L’hommage du Musée du Luxembourg au maître de la Renaissance vénitienne se limite
à une juxtaposition de tableaux sur le thème du portrait.
PARIS - Réunir les œuvres majeures de Titien (1488/90-1576), dispersées dans de grands musées européens peu enclins à les prêter, relève aujourd’hui de la gageure. L’idée de présenter l’œuvre du maître de la peinture vénitienne de la Renaissance par le biais du portrait, un genre dans lequel il excella, pouvait donc sembler plutôt judicieuse. Pour autant, fallait-il limiter le propos de cette exposition – reprise du Musée de Capodimonte (Naples) où sont conservés quelques tableaux majeurs qui n’ont, pour la plupart, pas fait le déplacement – à une juxtaposition d’images de puissants et de personnalités, sans chercher à proposer un semblant de réflexion sur ce qui fait de Titien un immense portraitiste ? En quoi le Vénitien est-il l’héritier de la grande tradition naturaliste flamande ? Comment son modelé par la couleur a-t-il donné une dimension supérieure à l’art du portrait ? Quel héritage Titien légua-t-il aux portraitistes du XVIIe siècle, tels Rubens ou Van Dyck ? Autant de questions qui demeurent sans réponse à l’issue d’une visite qui procure un sentiment mitigé.

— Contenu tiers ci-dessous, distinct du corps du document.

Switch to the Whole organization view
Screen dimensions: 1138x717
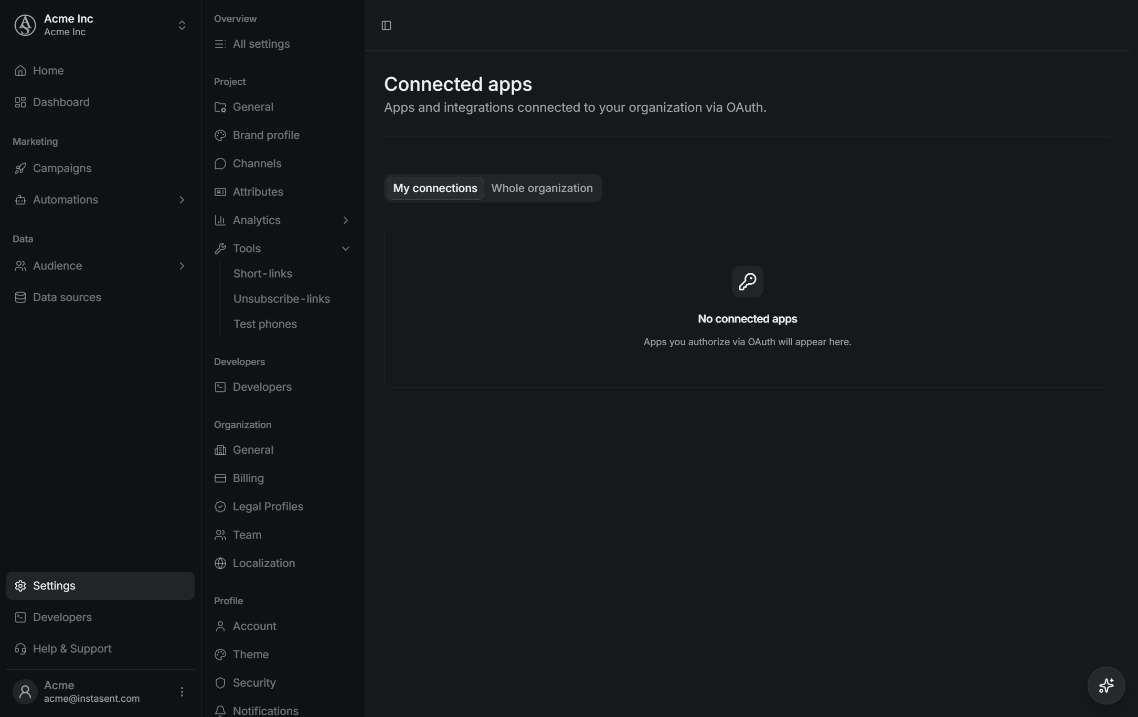(542, 188)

Certes, personne ne boudera son plaisir de pouvoir se délecter de ces tableaux rarement visibles à Paris, mais, pour toute explication, il faudra se contenter de panneaux et de cartels dressant un simple who’s who de la clientèle de l’artiste.
Traitement individualisé
Dans une scénographie contrastée alternant salles obscures aux murs tendus de velours et espaces aux cimaises claires, la soixantaine de tableaux se déroule pourtant avec aisance dans les espaces étroits du Musée du Luxembourg. Les puissants commanditaires sont convoqués dès la première salle : Charles Quint, qui fit rapidement de Titien son peintre d’élection mais dont les magnifiques portraits du Prado sont hélas absents ; François Ier, peint vraisemblablement d’après une médaille de Benvenuto Cellini, également exposée, mais aussi les familles patriciennes italiennes Farnese, Della Rovere ou Este – représentée par le magnifique portrait d’Isabelle, peinte à près de 60 ans dans une éternelle jeunesse (1534-1536, Vienne, Kunsthistorisches Museum). Vient ensuite la cohorte des dignitaires vénitiens. En 1517, Titien devient en effet le peintre officiel de la Sérénissime grâce, notamment, à son talent pour la caractérisation du statut social de son modèle, qui bénéficie toujours d’un traitement individualisé malgré l’aridité de la commande. Quelques œuvres émergent de cet ensemble de portraits officiels convenus, tel ce Portrait du doge Nicolò Marcello (vers 1542, musées du Vatican), aux traits empâtés mais peints d’après un strict profil de médaille, sur un fond sombre et sans relief.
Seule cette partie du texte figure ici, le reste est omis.